* _Aim of the task_
Would you please copy each line below that includes the string "will"?

* _Input material_

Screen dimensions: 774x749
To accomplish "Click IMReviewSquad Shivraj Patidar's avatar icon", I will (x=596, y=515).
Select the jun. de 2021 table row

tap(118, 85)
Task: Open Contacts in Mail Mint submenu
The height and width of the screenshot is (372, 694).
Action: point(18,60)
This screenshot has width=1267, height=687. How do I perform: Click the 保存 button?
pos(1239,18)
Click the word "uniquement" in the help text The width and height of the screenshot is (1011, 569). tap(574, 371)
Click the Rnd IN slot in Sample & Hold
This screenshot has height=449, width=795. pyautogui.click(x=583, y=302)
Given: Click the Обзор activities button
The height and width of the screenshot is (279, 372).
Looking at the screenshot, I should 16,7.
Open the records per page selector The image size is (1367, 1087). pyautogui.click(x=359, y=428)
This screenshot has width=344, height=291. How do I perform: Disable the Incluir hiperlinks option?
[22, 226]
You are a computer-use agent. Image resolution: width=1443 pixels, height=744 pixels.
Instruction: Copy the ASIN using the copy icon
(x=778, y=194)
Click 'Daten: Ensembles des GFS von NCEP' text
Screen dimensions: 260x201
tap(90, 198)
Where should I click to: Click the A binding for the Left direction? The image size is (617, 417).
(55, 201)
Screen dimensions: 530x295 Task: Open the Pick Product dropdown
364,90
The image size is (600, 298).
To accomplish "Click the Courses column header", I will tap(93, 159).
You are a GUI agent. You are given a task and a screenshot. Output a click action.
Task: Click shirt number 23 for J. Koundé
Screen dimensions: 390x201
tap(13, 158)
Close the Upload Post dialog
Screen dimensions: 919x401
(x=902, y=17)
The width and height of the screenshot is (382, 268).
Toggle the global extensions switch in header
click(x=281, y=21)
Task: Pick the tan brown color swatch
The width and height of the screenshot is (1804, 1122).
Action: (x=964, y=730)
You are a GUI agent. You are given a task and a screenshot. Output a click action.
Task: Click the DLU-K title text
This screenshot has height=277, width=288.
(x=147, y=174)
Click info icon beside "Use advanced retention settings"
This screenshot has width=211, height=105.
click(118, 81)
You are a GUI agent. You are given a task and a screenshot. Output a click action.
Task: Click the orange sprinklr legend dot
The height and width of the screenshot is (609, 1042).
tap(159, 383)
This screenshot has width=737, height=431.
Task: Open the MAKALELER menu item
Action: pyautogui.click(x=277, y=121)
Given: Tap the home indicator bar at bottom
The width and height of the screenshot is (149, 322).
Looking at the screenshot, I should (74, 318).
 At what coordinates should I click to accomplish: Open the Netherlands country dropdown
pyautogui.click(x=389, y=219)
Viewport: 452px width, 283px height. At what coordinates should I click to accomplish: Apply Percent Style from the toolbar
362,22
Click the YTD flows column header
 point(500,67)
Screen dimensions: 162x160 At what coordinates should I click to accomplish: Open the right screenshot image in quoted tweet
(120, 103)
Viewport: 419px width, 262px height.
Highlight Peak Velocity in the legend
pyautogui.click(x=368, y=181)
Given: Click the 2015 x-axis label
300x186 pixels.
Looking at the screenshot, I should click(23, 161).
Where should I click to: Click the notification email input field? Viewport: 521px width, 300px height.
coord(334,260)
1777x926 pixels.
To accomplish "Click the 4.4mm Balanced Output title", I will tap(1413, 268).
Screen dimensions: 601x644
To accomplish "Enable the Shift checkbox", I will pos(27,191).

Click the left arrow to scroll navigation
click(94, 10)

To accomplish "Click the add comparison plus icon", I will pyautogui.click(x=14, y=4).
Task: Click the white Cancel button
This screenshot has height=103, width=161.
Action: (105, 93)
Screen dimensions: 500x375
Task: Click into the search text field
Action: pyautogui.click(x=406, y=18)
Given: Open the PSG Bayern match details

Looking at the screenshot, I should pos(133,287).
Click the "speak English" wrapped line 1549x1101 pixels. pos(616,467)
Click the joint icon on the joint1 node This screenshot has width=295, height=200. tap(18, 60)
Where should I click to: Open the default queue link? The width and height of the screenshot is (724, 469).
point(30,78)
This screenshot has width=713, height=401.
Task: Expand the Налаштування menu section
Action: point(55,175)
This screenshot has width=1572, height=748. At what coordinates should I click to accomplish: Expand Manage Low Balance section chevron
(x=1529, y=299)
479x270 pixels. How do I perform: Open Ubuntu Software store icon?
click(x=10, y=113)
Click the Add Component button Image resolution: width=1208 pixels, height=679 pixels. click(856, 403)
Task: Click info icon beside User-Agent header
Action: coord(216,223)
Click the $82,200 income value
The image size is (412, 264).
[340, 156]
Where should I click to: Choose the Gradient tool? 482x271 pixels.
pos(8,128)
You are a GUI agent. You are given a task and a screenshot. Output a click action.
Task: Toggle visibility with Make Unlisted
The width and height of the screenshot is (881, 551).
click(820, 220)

* _Output for this task_
To accomplish "Click IMReviewSquad Shivraj Patidar's avatar icon", I will (x=596, y=515).
To accomplish "Click the Courses column header", I will tap(93, 159).
To accomplish "Click the 4.4mm Balanced Output title", I will tap(1413, 268).
To accomplish "Enable the Shift checkbox", I will pos(27,191).
To accomplish "Click the add comparison plus icon", I will pyautogui.click(x=14, y=4).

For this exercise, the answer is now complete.